After informed consent is obtained, the patient is placed in the supine or lateral position. The common peroneal nerve can be easily palpated as it crosses the neck of the fibula. The patient is prepared in a standard aseptic fashion over an area large enough to allow palpation of landmarks, and sterile technique is used throughout the procedure. A 1-in. (2.5-cm), 25-gauge needle is inserted next to the nerve and advanced to contact the periosteum, with care being taken to avoid an intraneural injection. A sudden, intense pain on injection suggests intraneural injection. If this occurs, the needle should be repositioned before proceeding. A nerve stimulator may be used to identify the nerve by eliciting contraction of the anterior compartment muscles. The needle is withdrawn slightly, and after negative aspiration, 5 mL of local anesthetic is injected to block the peroneal nerve (see Fig. 67-17).

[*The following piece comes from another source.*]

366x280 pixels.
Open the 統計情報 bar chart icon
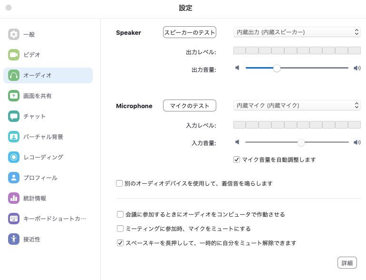(14, 198)
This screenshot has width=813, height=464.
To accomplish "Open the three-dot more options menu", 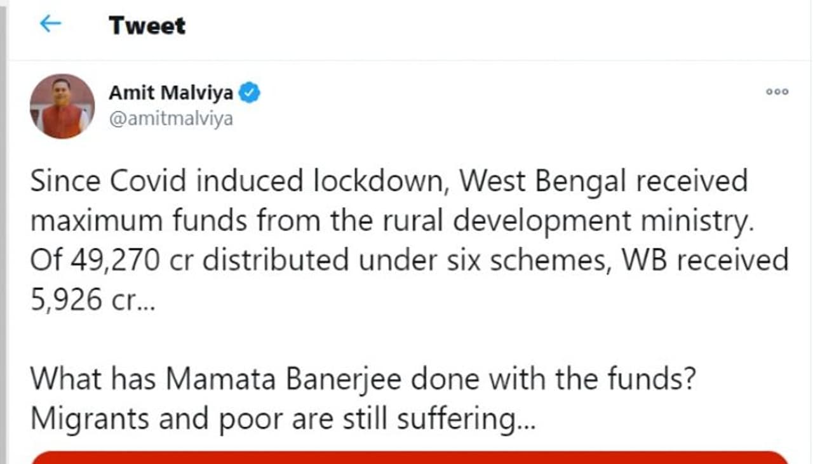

FIGURE 67-17. Tibial and common peroneal nerve block at the knee. Approach for tibial and common peroneal nerve injection and neural blockade at the knee. Tibial and common peroneal (lateral popliteal) nerve.
The common peroneal nerve is about half the size of the tibial nerve and contains articular branches to the knee joint. It provides motor innervation to the extensor muscles of the foot and cutaneous nerves to the lateral aspect of the leg, heel, and ankle. It separates from the tibial nerve at the superior aspect of the popliteal fossa and courses laterally around the fibular head where it divides into the deep and superficial peroneal nerves.
Complications from the common peroneal nerve block are rare, especially when care is taken to avoid an intraneural injection. Severe pain on injection suggests the possibility of an intraneural injection, and the needle should be immediately repositioned.